ExplorationEnhancedEI¶
Exploration Enhanced Expected Improvement (E³I) acquisition function with multi-fidelity support.
Factory Functions¶
create_acquisition_function¶
Create an acquisition function by name with multi-fidelity support.
from PyEGRO.meta.egocokriging import create_acquisition_function
acquisition = create_acquisition_function(
name: str,
model,
likelihood,
bounds,
scaler_x,
scaler_y,
y_train=None,
**kwargs
)
propose_location¶
Find the next location to sample using a specified acquisition function.
from PyEGRO.meta.egocokriging import propose_location
X_next = propose_location(
acquisition_name: str,
model,
likelihood,
y_train,
bounds,
scaler_x,
scaler_y,
**kwargs
)
Utilities¶
Training Utilities¶
train_ck_model¶
Train a Co-Kriging model with optimization settings.
from PyEGRO.meta.egocokriging import train_ck_model
rho_value = train_ck_model(
model,
likelihood,
X_train: torch.Tensor,
y_train: torch.Tensor,
config: TrainingConfig
)
Returns:
- float: Current rho value after training
check_rho_convergence¶
Check if rho parameter has converged.
from PyEGRO.meta.egocokriging import check_rho_convergence
has_converged = check_rho_convergence(
rho_history: List[float],
config: TrainingConfig
)
Returns:
- bool: True if rho has converged, False otherwise
Model Storage Utilities¶
save_model_data¶
Save model, scalers, hyperparameters and metadata with multi-fidelity support.
from PyEGRO.meta.egocokriging import save_model_data
save_model_data(
model,
likelihood,
scalers: Dict,
metadata: Dict,
save_dir: str
)
load_model_data¶
Load saved model data.
Evaluation Utilities¶
evaluate_model_performance¶
Calculate model performance metrics using LOOCV.
from PyEGRO.meta.egocokriging.utils import evaluate_model_performance
metrics = evaluate_model_performance(
model,
likelihood,
X_train: torch.Tensor,
y_train: torch.Tensor
)
Data Preparation Utilities¶
prepare_data_with_fidelity¶
Prepare input data with fidelity indicator.

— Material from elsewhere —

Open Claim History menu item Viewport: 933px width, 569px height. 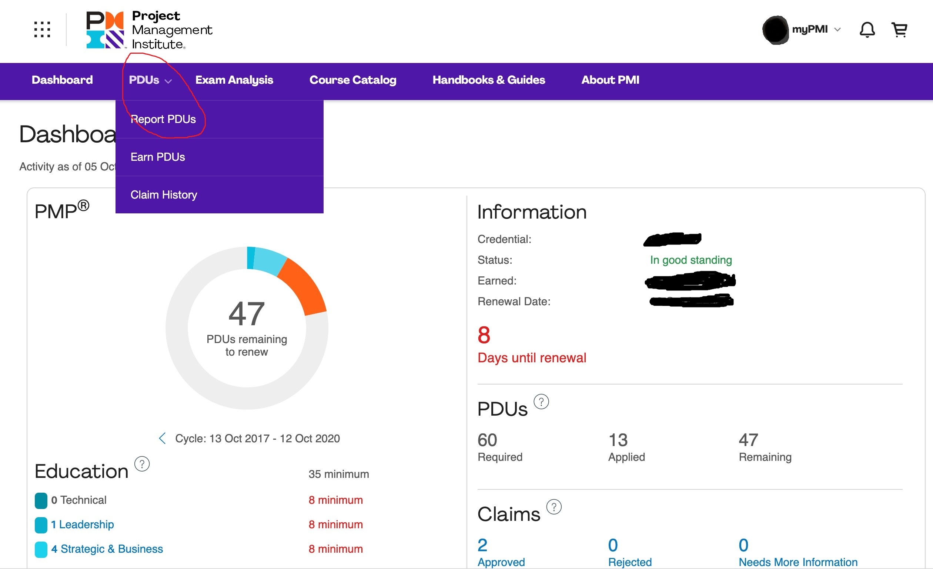164,195
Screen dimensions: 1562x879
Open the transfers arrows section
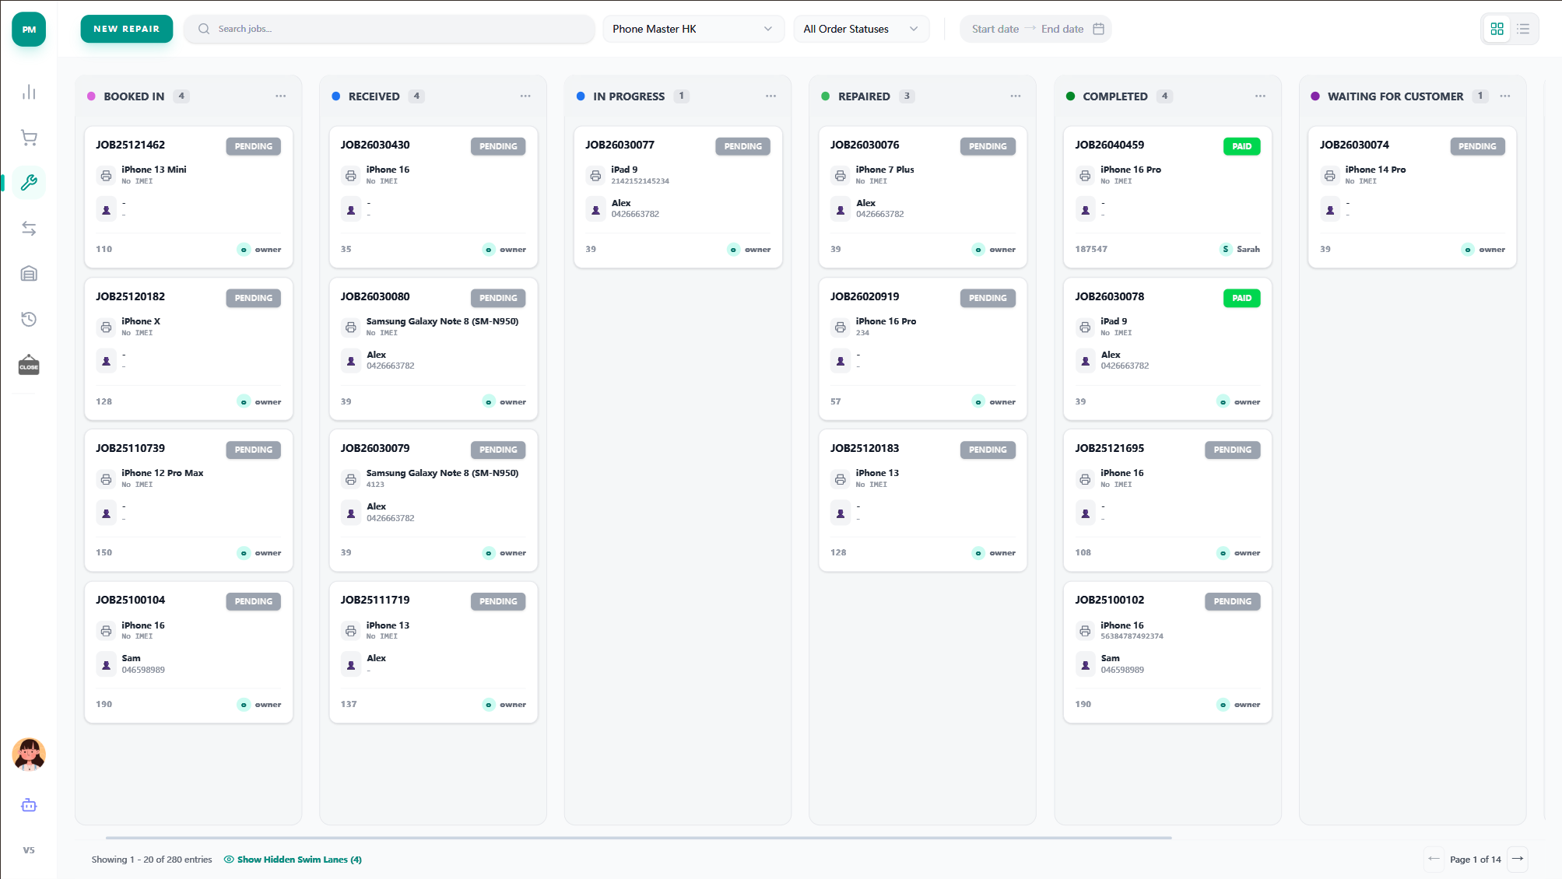[29, 228]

from PyEGRO.meta.egocokriging import prepare_data_with_fidelity
X_with_fidelity = prepare_data_with_fidelity(
X: np.ndarray,
fidelity: int
)
Parameters:
- X (np.ndarray): Input data without fidelity indicator
- fidelity (int): Fidelity level (0 for low, 1 for high)
Returns:
- np.ndarray: Input data with fidelity indicator in the last column
Directory Utilities¶
setup_directories¶
Create necessary directories for saving results.

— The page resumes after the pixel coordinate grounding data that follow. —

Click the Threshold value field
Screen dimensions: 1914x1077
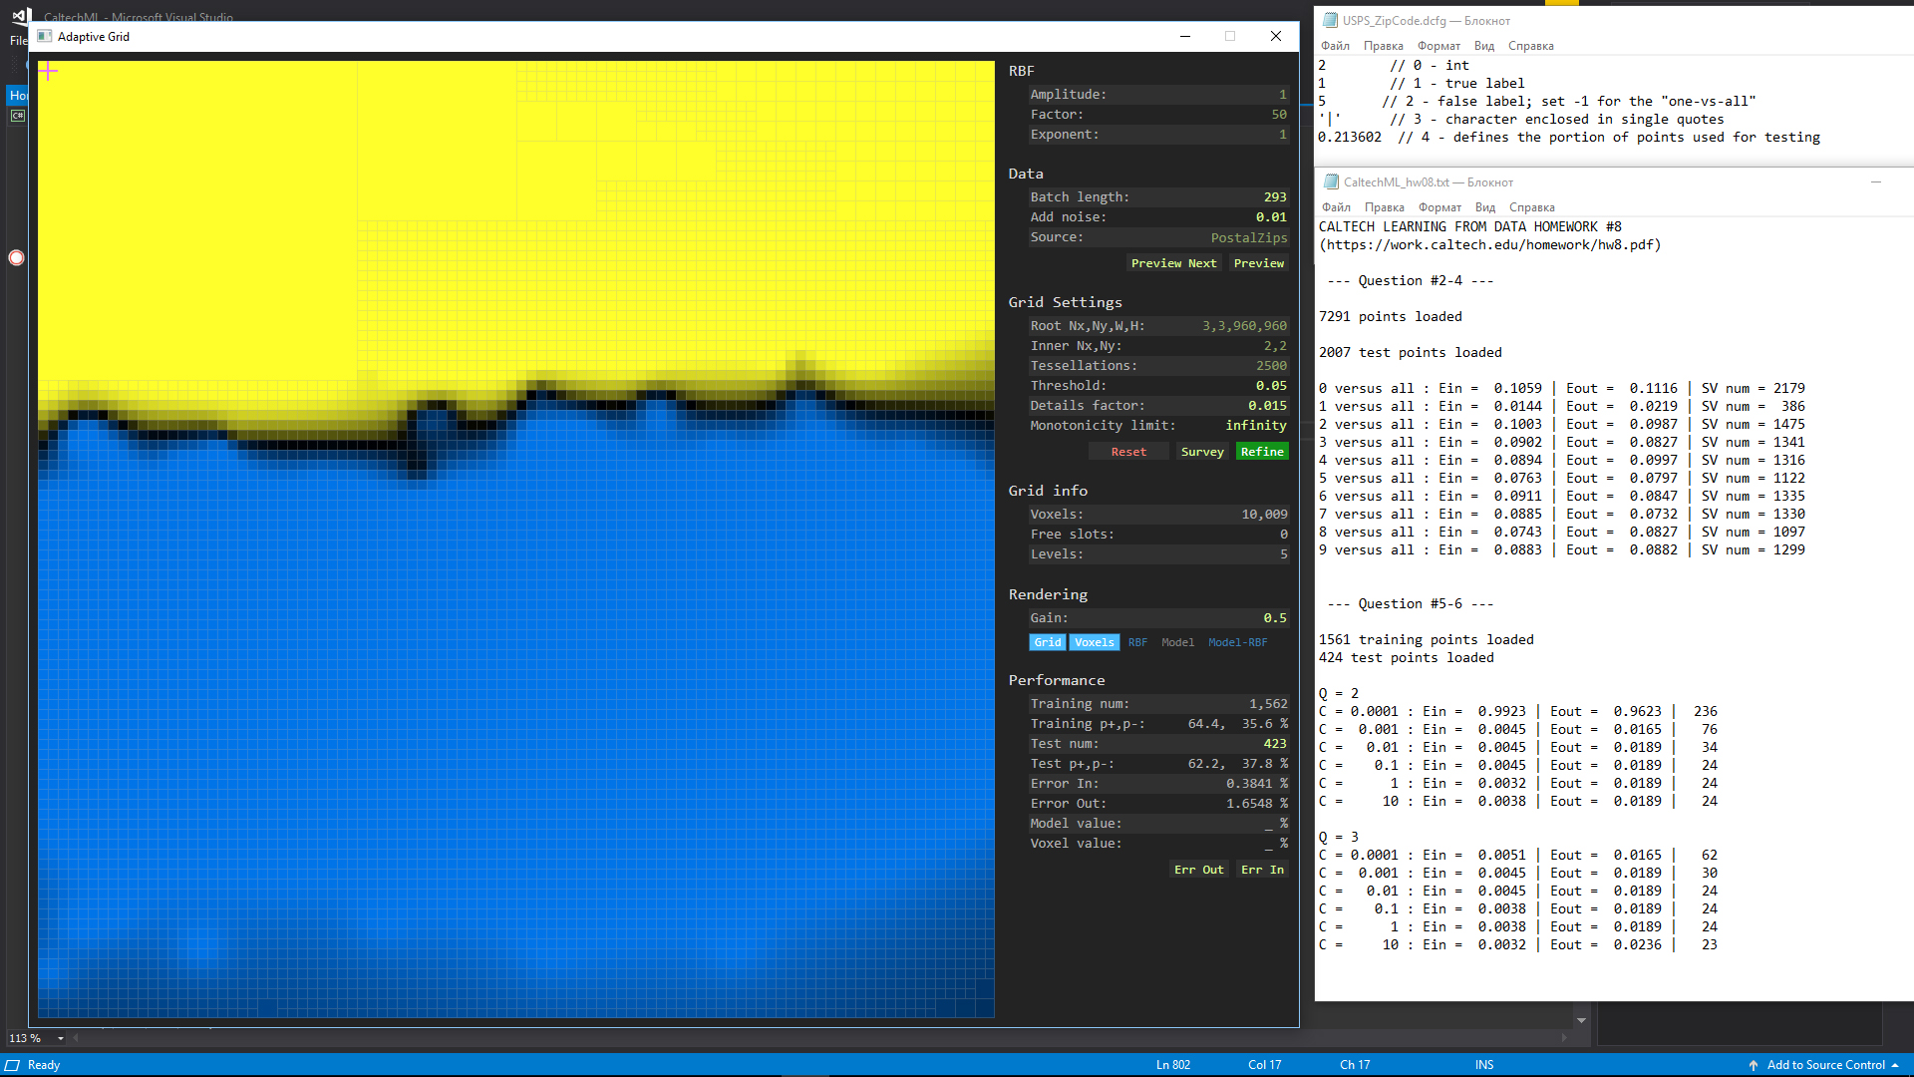click(1270, 386)
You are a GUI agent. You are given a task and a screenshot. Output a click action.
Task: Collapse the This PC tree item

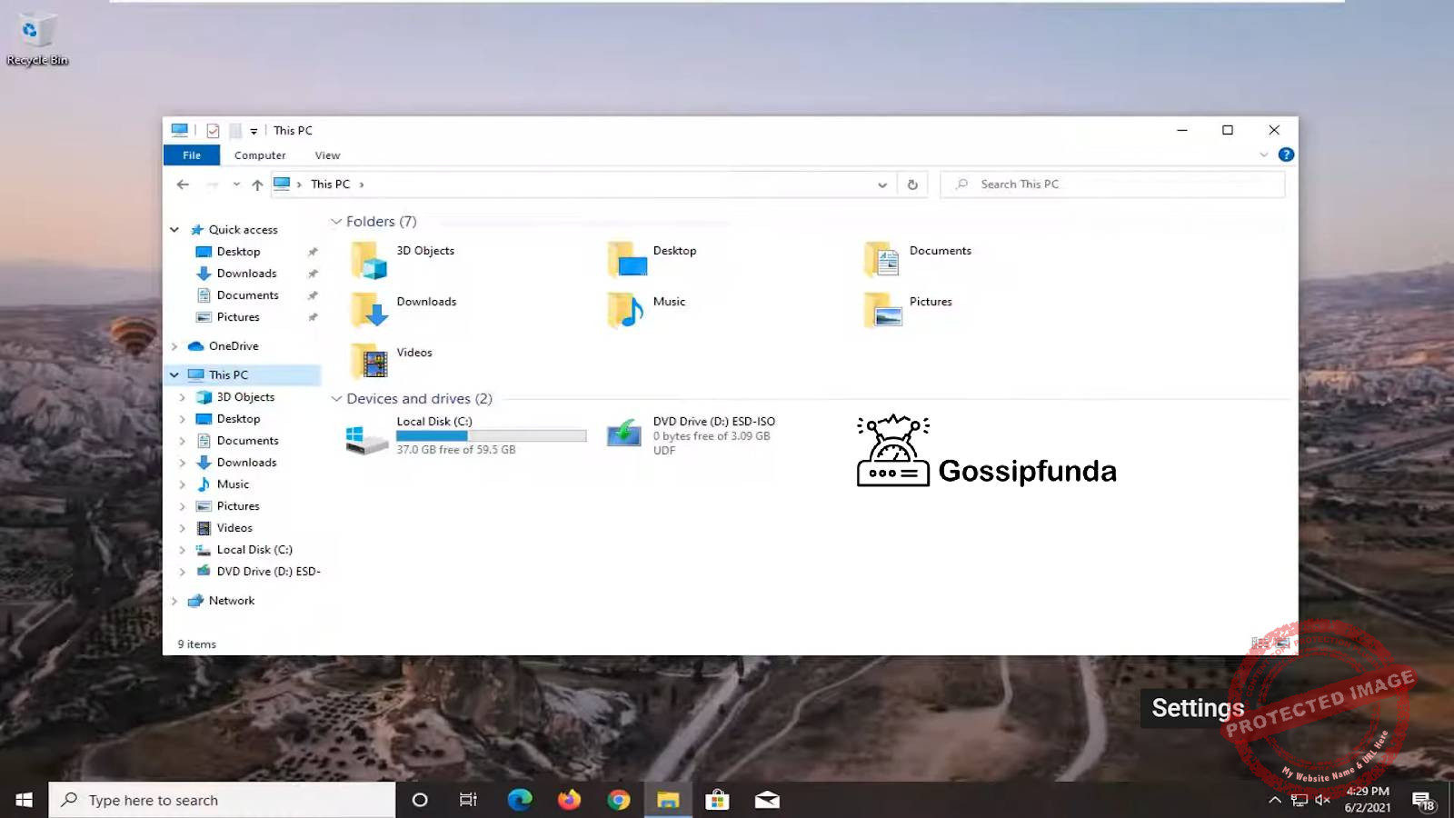coord(174,374)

from PyEGRO.meta.egocokriging import setup_directories
setup_directories(save_dir: str, create_plots: bool = True)
Visualization¶
EGOAnimator¶
Class for creating animations of the optimization process with multi-fidelity support.
Constructor¶
Methods¶
save_1D_frame¶
Save a 1D visualization frame with multi-fidelity support.
animator.save_1D_frame(
model: gpytorch.models.ExactGP,
likelihood: gpytorch.likelihoods.GaussianLikelihood,
X_train: np.ndarray,
y_train: np.ndarray,
scaler_x: object,
scaler_y: object,
bounds: np.ndarray,
iteration: int,
variable_names: List[str],
device: torch.device = None,
true_function: Optional[callable] = None,
batch_size: int = 1000,
fidelities: Optional[np.ndarray] = None
)
save_2D_frame¶
Save a 2D visualization frame with multi-fidelity support.
animator.save_2D_frame(
model: gpytorch.models.ExactGP,
likelihood: gpytorch.likelihoods.GaussianLikelihood,
X_train: np.ndarray,
y_train: np.ndarray,
scaler_x: object,
scaler_y: object,
bounds: np.ndarray,
iteration: int,
variable_names: List[str],
n_initial_samples: int,
n_points: int = 50,
batch_size: int = 1000,
device: torch.device = None,
fidelities: Optional[np.ndarray] = None
)
create_gif¶
Create GIF animation from saved frames.
ModelVisualizer¶
Class for creating final model visualizations with multi-fidelity support.
Constructor¶
ModelVisualizer(
model,
likelihood,
scaler_x,
scaler_y,
bounds,
variable_names,
history,
device,
save_dir='RESULT_MODEL_COKRIGING',
multi_fidelity=False,
rho_history=None
)
Methods¶
plot_rho_evolution¶
Plot the evolution of rho parameter over iterations.
plot_final_prediction¶
Create final prediction plots with multi-fidelity support.
plot_convergence_metrics¶
Plot optimization metrics over iterations including rho values.
plot_error_analysis¶
Plot prediction errors and residuals with separate plots for high and low fidelity data.